HD現代の造船中間持株会社であるHD韓国朝鮮海洋が、国内の中小企業との協力を通じて、LNG(液化天然ガス)推進船の核心機材の国産化に成功した。
HD韓国朝鮮海洋は29日、慶尚南道(キョンサンナムド)の鎮海(チネ)にて、LNG燃料供給用の「高圧ポンプ(High Pressure Pump)」の最終性能検証および型式承認(タイプ・アプルーバル)の証書授与式を開催したと発表した。同高圧ポンプは、HD韓国朝鮮海洋が独自に開発した製品であり、国内中小企業のフリテック(PRETECH)やソンムン(SUNGMOON)などが製造およびパッケージ化のプロセスに参画したことで、国産化への意義をより強固なものにした。
HD韓国朝鮮海洋は、今回の型式承認を通じて製品の性能と安全性を公式に立証し、実際の船舶への適用および市場拡大に向けた基盤を整えた。特に、同製品は高い技術力が認められ、これまでに国内外の造船所から計70隻分におよぶ供給契約を確保する成果を上げている。

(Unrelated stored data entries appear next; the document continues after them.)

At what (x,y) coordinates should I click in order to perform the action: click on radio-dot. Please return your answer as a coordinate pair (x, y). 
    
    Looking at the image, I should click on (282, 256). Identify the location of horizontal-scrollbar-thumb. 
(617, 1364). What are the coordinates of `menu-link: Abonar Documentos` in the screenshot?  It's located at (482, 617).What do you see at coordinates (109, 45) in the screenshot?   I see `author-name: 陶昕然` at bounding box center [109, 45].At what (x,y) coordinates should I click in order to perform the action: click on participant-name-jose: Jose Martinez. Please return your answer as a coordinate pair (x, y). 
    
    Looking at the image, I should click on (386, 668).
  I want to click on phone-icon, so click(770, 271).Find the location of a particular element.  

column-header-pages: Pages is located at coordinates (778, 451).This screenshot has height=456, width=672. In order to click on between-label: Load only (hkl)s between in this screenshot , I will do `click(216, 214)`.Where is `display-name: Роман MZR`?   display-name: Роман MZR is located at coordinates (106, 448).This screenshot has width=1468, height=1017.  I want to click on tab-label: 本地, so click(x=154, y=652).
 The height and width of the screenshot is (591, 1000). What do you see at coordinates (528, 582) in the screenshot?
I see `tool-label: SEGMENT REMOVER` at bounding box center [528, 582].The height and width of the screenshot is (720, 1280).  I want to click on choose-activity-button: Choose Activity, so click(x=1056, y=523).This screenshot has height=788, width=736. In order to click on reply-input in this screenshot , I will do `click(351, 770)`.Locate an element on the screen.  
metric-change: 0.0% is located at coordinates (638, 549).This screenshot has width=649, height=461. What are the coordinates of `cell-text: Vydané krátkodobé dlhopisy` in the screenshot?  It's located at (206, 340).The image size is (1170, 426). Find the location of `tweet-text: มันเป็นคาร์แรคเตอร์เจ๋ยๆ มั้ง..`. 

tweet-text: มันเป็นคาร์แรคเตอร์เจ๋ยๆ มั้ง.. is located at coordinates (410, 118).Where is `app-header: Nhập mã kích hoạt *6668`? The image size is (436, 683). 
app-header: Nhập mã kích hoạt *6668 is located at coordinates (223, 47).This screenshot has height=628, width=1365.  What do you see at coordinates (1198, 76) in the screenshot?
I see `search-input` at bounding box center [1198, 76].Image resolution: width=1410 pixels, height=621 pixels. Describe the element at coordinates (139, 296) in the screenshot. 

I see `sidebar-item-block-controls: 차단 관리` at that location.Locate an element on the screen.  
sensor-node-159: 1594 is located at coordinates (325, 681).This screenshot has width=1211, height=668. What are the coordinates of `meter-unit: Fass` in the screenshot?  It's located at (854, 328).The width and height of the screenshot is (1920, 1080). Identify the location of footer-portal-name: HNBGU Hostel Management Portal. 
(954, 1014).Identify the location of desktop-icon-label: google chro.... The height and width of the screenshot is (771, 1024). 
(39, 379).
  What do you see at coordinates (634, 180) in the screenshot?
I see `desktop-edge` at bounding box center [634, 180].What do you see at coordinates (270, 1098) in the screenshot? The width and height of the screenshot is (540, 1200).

高圧ポンプは、LNGを超高圧状態にしてエンジンへと供給する核心設備だ。LNG二元燃料(DF)エンジンを搭載したLNG運搬船やコンテナ船などに必須となる機材であり、船舶の運航安全性や燃料効率を左右する最重要機材の一つに挙げられる。
これまで同市場は海外メーカーが主導しており、韓国の造船業界は輸入に依存せざるを得ない状況が続いていた。しかし、今回の承認を契機に、環境対応船の核心機材における国産化の足がかりを築いただけでなく、サプライチェーンの安定性向上にも大きく寄与するものと期待されている。
また、今回の成果は、HD韓国朝鮮海洋だけでなく、仏船級協会(ビューローベリタス=BV)やリベリア船籍国などの関係機関が開発初期段階から共同で参画し、成し遂げた点でも意味深い。開発の初期からリベリア船籍国とともに実際の船舶運航環境を考慮した試験評価と検証を進めることで安全性を高め、仏船級による厳格な審査を経て製品の完成度を極限まで引き上げた。
HD韓国朝鮮海洋のナム・ヨンジュンSD事業代表は、「今回の授与式は、船級や船籍国、そして国内の優秀な協力会社とともに、当社が独自開発した高圧ポンプのグローバルな競争力を確認できた有意義な場となった」とした上で、「検証された安全性をベースに、実船への適用を成功させ、顧客のサービス満足度をさらに一段階引き上げていく」と強調した。